The shoulder is a ball and socket joint which allows a very wide range of movement. Unlike the hip, the shoulder socket relies on muscles, tendons and ligaments to hold the arm in place, rather than having it kept in place by bones. These softer tissues are more likely to be strained or damaged by over-use, poor posture, or sudden vigorous exercise.
Some of the main muscles of the neck and shoulders are latissimus dorsi, which helps to pull the arms back and down, the pectorals which work in the opposite way, the trapezius which shrug the shoulders and pull the head back, levator scapulae which stabilize the shoulder blades during other movements, and sternocleidomastoid which turns the head and pulls it forwards.
If one of these muscles is strained, you may suffer from headaches, stiff neck, frozen shoulder and even a trapped nerve. This could show itself as pins and needles or discomfort traveling beyond the injured neck and shoulder region. If movement is restricted, circulation will tend to suffer, resulting in a buildup of muscles wastes in the area.
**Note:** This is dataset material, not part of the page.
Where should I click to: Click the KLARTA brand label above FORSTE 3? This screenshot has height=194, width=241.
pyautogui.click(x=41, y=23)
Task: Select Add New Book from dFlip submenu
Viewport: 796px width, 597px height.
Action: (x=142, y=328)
This then causes further stiffness and lack of movement.
Of all the parts of the body, the neck and shoulders are the most commonly affected by the physical signs of stress. When we are fearful or anxious, our body produces the chemical adrenaline in much higher levels than usual. One purpose of adrenaline is to prepare the muscles, when we are faced with ‘danger’, for fight or flight, so the neck and shoulders become tensed and tightened, ready to respond in an instant.
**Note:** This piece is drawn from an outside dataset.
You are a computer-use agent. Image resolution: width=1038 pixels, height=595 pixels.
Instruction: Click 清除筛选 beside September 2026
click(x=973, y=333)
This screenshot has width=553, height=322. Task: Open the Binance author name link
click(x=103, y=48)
However most of our modern day problems are not easily solved by fighting or run away, much as we might wish to do either of those things. As a result, the muscle tension is not allowed a natural release, so the brain thinks we are still under threat and reinforces the message to the muscles, which remain in their state of semi readiness for much longer than they were designed to. We then go on to experience something similar to the stiffness and discomfort caused by excessive exercise, due to the buildup of muscle wastes.
If the fight or flight response is repeated often enough, the body’s sense of being on red alert will impact on the circulation, which may become impaired, muscle stiffness increases and the joints of the neck and shoulders can lose mobility. This tends to happen over time and, unless we use the full range of movements in these joints regularly, it may come as a sudden and unpleasant surprise to find that we can’t look over our shoulder to check that tricky reverse parking manoeuvre.
Because the neck and shoulder area is so susceptible to the effects of mental as well as physical stress, we can use the techniques that work with either through the mind or the body to relieve discomfort. If tension in the body is eased through stretching exercises, massages or other types of ‘hands on’ manipulations, the brain may respond to the physical relaxation by calling off the state of alert.
Alternatively, forms of mental relaxation such as meditation can soothe brain activity, calming the fight or flight response and allowing the muscles to revert to their normal relaxed condition. Even better is a combination of the 2 approaches. An aromatic bath for example combines mental and physical relaxation to soothe neck and shoulder tension. The heat of the water improves circulation and increases penetration of essential oils that can have powerful relaxing and anti-depressant effects.